“It’s homophobic!” cried Elizabeth Taylor, talking about how this country isn’t taking AIDS seriously. "I mean, the kind of attitude that still exists is, if it’s heterosexual AIDS, it’s got to be from IV drug users or anal sex. It can’t just be plain old missionary mums and dads, which is bullshit!"

Not long ago, I was assigned to interview Taylor, the ballsy queen mother of Hollywood, about her zillion-dollar perfume business. But Elizabeth, being the red-blooded goddess she is, helped turn our chat into a discussion about sex, which, via a discourse on homosexual politics, progressed to a frank talk about AIDS. "Men don’t stop and think,“ she continued, ”that a woman menstruates once a month. That it’s an open passage."

Speaking of open passages, my slack-jawed mouth had been just that for the past hour or so, which was putting the star’s all-white Bel Air living room in danger of unsightly stains. Taylor, 60ush, is still breathtakingly alluring (even with her ever-fluctuating dozen pounds or so), and despite the seriousness of our talk, I could hardly concentrate. Can you imagine? Try a simple conversation -- not to mention a discussion on the politics of butt-ramming -- with the world’s most famous beauty, the world’s most famous living person really, and see if your saliva doesn’t drip a little. But Elizabeth (as she asked me to call her) was about to spill some juicy dish so I composed myself.

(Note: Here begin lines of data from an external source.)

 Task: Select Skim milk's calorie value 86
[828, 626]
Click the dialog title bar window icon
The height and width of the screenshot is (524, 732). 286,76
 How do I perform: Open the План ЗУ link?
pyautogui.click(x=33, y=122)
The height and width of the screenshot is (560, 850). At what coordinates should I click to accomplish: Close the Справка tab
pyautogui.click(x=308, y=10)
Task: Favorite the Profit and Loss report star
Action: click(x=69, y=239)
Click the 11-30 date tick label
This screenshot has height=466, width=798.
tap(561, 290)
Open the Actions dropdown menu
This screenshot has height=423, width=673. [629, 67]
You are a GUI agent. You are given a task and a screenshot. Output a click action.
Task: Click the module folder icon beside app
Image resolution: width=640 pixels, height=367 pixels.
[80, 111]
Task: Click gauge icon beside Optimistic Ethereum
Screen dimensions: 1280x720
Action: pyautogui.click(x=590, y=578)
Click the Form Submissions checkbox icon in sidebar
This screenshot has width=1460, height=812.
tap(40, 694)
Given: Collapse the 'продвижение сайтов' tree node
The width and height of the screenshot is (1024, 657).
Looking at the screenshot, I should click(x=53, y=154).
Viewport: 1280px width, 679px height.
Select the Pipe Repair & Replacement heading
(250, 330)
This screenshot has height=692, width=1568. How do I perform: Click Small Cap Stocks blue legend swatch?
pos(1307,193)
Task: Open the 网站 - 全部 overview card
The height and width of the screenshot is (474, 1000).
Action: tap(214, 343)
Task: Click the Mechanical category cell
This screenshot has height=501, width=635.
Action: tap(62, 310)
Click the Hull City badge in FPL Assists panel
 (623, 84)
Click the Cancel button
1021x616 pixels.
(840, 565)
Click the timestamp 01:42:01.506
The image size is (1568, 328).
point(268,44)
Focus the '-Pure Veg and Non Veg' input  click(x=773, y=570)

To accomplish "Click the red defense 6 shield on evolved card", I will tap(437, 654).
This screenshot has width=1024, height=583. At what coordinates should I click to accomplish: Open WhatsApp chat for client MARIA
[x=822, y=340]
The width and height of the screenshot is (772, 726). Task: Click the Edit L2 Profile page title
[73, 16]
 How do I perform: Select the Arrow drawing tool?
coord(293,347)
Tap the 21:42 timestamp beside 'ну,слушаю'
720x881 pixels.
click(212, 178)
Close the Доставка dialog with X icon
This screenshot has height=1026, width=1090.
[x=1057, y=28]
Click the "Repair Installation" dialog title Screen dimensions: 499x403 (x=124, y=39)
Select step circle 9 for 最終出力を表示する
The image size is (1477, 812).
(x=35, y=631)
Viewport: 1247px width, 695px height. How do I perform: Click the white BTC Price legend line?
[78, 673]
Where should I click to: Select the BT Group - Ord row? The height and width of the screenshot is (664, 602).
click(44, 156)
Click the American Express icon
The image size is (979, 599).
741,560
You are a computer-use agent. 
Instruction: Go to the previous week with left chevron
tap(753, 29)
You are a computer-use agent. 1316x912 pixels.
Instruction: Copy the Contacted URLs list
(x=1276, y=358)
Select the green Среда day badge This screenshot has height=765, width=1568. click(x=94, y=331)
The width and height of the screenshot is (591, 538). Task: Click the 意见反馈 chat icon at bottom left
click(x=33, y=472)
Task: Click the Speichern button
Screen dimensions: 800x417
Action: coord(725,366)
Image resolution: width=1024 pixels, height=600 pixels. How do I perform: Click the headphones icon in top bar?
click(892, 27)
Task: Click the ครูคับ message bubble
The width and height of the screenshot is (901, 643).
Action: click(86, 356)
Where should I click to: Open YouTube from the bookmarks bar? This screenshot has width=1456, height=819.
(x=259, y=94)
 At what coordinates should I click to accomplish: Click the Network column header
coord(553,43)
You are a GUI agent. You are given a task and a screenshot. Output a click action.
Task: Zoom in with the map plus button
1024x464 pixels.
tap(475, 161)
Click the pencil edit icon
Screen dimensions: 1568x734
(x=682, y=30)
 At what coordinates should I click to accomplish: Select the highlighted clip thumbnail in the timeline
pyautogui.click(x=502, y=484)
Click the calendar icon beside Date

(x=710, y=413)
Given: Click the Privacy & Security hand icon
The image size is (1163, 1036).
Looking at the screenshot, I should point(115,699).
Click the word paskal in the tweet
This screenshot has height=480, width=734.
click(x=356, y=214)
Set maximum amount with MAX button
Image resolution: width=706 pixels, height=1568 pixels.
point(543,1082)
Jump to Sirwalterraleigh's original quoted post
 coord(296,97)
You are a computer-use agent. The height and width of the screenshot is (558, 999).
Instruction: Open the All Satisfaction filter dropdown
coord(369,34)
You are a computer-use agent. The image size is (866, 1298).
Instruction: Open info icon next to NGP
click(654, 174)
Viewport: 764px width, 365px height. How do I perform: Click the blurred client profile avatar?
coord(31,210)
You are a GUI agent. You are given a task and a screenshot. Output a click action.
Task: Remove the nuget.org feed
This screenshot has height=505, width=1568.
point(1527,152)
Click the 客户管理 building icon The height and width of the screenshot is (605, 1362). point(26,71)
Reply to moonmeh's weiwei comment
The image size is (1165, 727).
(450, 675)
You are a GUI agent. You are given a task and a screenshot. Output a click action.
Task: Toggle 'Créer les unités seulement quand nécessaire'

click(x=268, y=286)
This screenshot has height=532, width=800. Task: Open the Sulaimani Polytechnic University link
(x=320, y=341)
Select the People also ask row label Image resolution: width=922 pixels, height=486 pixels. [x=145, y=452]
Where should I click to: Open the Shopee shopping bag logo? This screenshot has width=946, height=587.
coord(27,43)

To show how dismal some people’s AIDS awareness is, she continued: "A straight, intellectual guy came to me and said, “Elizabeth, you are the expert on AIDS. I know that AIDS can be transmitted heterosexually, but it’s just through the rectum, isn’t it?”

Here Taylor stopped and let forth her trademark cackle. She milked the moment with sardonic laughter before revealing her response to the preposterous question.

"I said, ’You asshole! No, the vaginal juices, dear!’"

As far as facing up to AIDS and all its fetid baggage goes, a lot of those assholes are still around. And some of them are as celebrated as Taylor herself. Take President Clinton. Director Jonathan Demme, accepting an award from the Gay and Lesbian Alliance Against Defamation (GLAAD) for his film Philadelphia, recalled that when the President gave a private screening of the AIDS flick, he got up to leave just as the film’s stars Tom Hanks and Antonio Banderas embraced onscreen.

Demme described how Clinton later gave him a detailed tour of the White House. “Never once,” said Demme, "not even once did the President mention my movie." After the GLAAD awards, Hanks, if a bit reluctant, told me that he agreed with Demme that it wasn’t Clinton’s finest hour. No kidding. Does Clinton (and his ilk) think that gays and lesbians and all their funky glory are going to go away just because he leaves the movie theater?

When I did an interview with Cindy Adams, the venerable, vampy New York City gossip columnist, who’s about the furthest thing from a lesbian I can imagine (although she does have a fair amount of glory), she was chirping on about her husband, her jewels, her Cadillac and her disdain for Hollywood when I popped the A-word. She looked at me as if I had asked what her real hair color was. Startled silence. Then, haltingly, she gave what was probably an honest answer: “I don’t understand anything about it.”

She’s a fucking syndicated columnist! Gossip or not, shouldn’t she make an effort to know something about it?

Elizabeth Taylor sure took the time. “After the ’60s and promiscuous ’70s,” she says, “the attitude toward sex now is so archaic. And until we can get rid of the stigma of sex and gay sex, I don’t think people are going to pay attention and take precaution. It’s scary as hell.”

What would be scarier -- for the Secret Service, at least -- is if Jonathan Demme had told me about his White House encounter before I chatted with the President in Beverly Hills last year. It was a Hollywood cocktail fundraiser attended by the creamiest of celluloid liberals. Warren, Annette, Whoopi. Everybody was in a do-good political mood. (You can tell because everyone was wearing pants.)

But when it came time for my audience with Chief No. 42, all he wanted to say to me was how important it is “not to teach our children violence through the movies.”

He was whisked away by walkie-talkie gorillas before I could ask Clinton how we’re supposed to temper this generation’s bashing of gays and HIV positive anybodies (even though I know I’m supposed to neither ask nor tell.) Too bad. I also wanted to compliment the President on his daring choice of tasseled loafers with his Donna Karan suit. To no avail. The Secret Service must have sniffed a fag.